This article was coproduced with Dividend Sensei.
Most Americans can't imagine ever running a marathon, 26.2 miles.
Less than 1% of Americans ever do.
Now imagine running not 26 miles but 60 miles in a single day.
Now imagine doing it every day for 52 days, 3,100 miles in total.
That's equivalent to running across the US in less than two months.
Would such a feat be impossible?
Even crazy?
Then you've never heard of the Sri Chinmoy Self-Transcendence 3100 Mile Race.
This is a grueling ultramarathon that spans 3,100 miles from the West to the East Coast of the United States.
It's run over 52 days, each day consisting of a 60-mile run.
Can you imagine the kind of Greek god super athlete it must take to accomplish such a superhuman feat?

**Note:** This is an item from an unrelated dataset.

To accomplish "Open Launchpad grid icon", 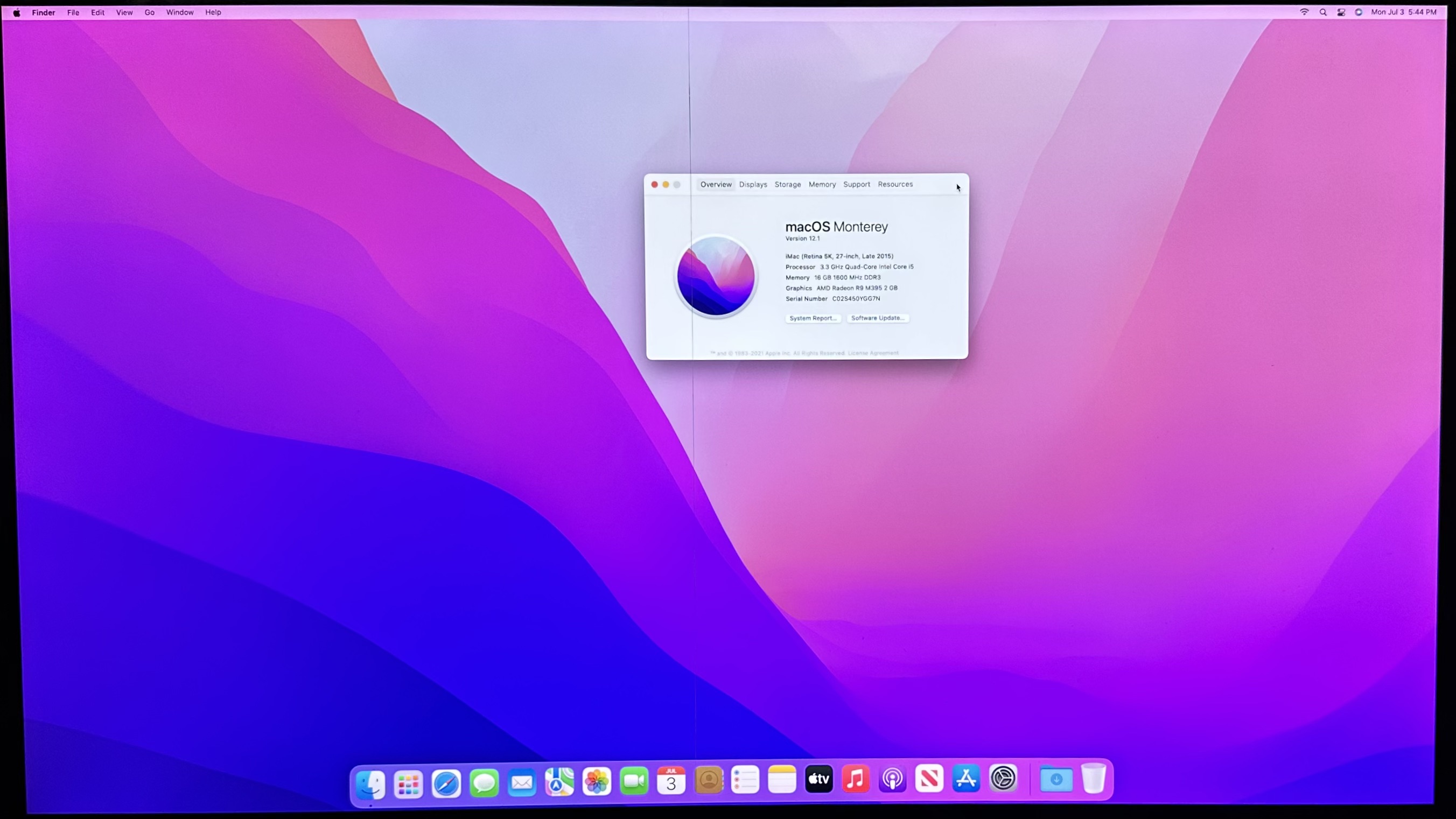I will point(408,783).
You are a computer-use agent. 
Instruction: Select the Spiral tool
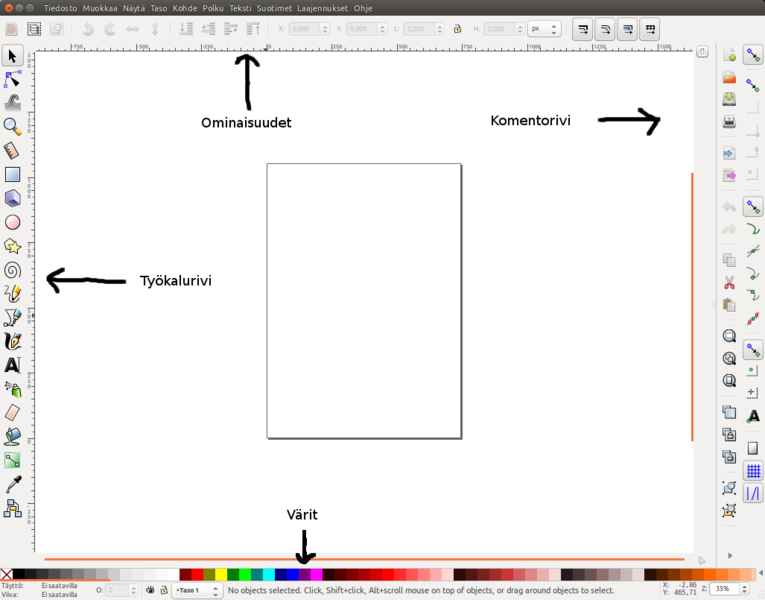coord(12,270)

He must have Captain America's stamina and Wolverine's immune system.
Realty Income (NYSE:O) is like the ultramarathoner of high-yield Ultra SWANs.
It's rather boring and slow growing, but over time, it can accomplish something almost no one else can in its industry. And today, Realty is a screaming bargain.
While the stock market is within 3% of record highs, world-class blue-chips and even Ultra SWANs like Realty Income are trading at their best valuations in years.
Realty Income hit a 5.5% yield, the highest in 3.5 years. You have to go back to the darkest days of the Pandemic when its customers were being forced to close by government fiat.
Do you know what the highest yield during the Pandemic panic was? 6.5%, not that much higher than today.
OK, but why is the market freaking out over an A-rated Ultra SWAN aristocrat REIT?
What dark secrets must be lurking beneath the surface of "the monthly dividend stock" to cause the market such panic?
Let me show you why there are no reasons that any fan of Realty Income shouldn't be using this market freakout as a buying opportunity.
Reason One: The Divided Remains Very Safe
Do you know the most likely reason for Realty taking such a beating in recent months?
Treasury yields have soared in recent weeks due to several factors:
Banks are no longer large buyers (Dodd-Frank made it impossible for them to be market-makers).
Japanese bond buyers can get a relatively higher yield at home (our No. 1 foreign buyer is now not as interested).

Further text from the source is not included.